EXERCISE PASSAGE:
Friday, 24 February 2006

Not only, but also

I also took these close shots in the woods today.

In order of appearance:
  1. Beech bark (with great lichen)
  2. Moss
  3. Oak bark
  4. More moss

Heavy weather

The weather's been like this today

at it's brightest! Most of the day it's been cold and grey with a biting wind and sleety showers making it difficult to raise much enthusiasm to get out. However, between chores I went for a walk round my local patch; Northcliffe Woods. Which looks like this:


and this:


Birds were keeping their heads down but I heard a Nuthatch calling and saw a Wren, Blackbirds and Song thrush. A large flock of Rooks, Crows and Gulls were prospecting the playing fields but I didn't hang round too long in the cold to check them out properly.

It all comes out in the Wash

Took a birding safari to the Ouse Washes RSPB and Welney Wildfowl and Wetlands Trust Reserves in Cambridgeshire yesterday (near enough a 4 hour drive). The Washes are summer grazing meadows which lie between two parallel drainage channels on the East Anglian Fens. In winter, these meadows are deliberately flooded in order to drain the low-lying surrounding farmland and in these conditions, attract huge numbers of wintering waders, ducks, geese and swans. Most notably perhaps are the Whooper and Bewick's swans which join our resident Mute swans. Whoopers and Bewick's breed in Iceland and on the Russian Tundra respectively and in that respect are truly "wild swans" and, for me, that makes them a bit special.

I took these shots of Coot and Shoveler while I was there. As it was a bit dark I over-exposed by a couple of stops and then had to reduce the brightness in Photoshop! The only other manipulation I've done is to sharpen them a little.

MATERIAL SHOWN:
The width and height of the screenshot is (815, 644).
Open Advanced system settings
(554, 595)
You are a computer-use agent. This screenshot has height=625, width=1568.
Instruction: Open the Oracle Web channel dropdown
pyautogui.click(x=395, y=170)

WHAT YOU HAVE TO DO:
Decide whether each statement below agrees with the blog text above. Answer yes or no for each, and quote the words from the text that decide it.
1. The Ouse Washes meadows are flooded in winter to drain the surrounding farmland.
2. Whooper swans breed on the Russian Tundra.
3. The Coot and Shoveler shots were under-exposed to cope with the dark.

SOLUTION TO THE PROBLEM:
1. Yes: "In winter, these meadows are deliberately flooded in order to drain the low-lying surrounding farmland"
2. No: "Whoopers and Bewick's breed in Iceland and on the Russian Tundra respectively"
3. No: "As it was a bit dark I over-exposed by a couple of stops"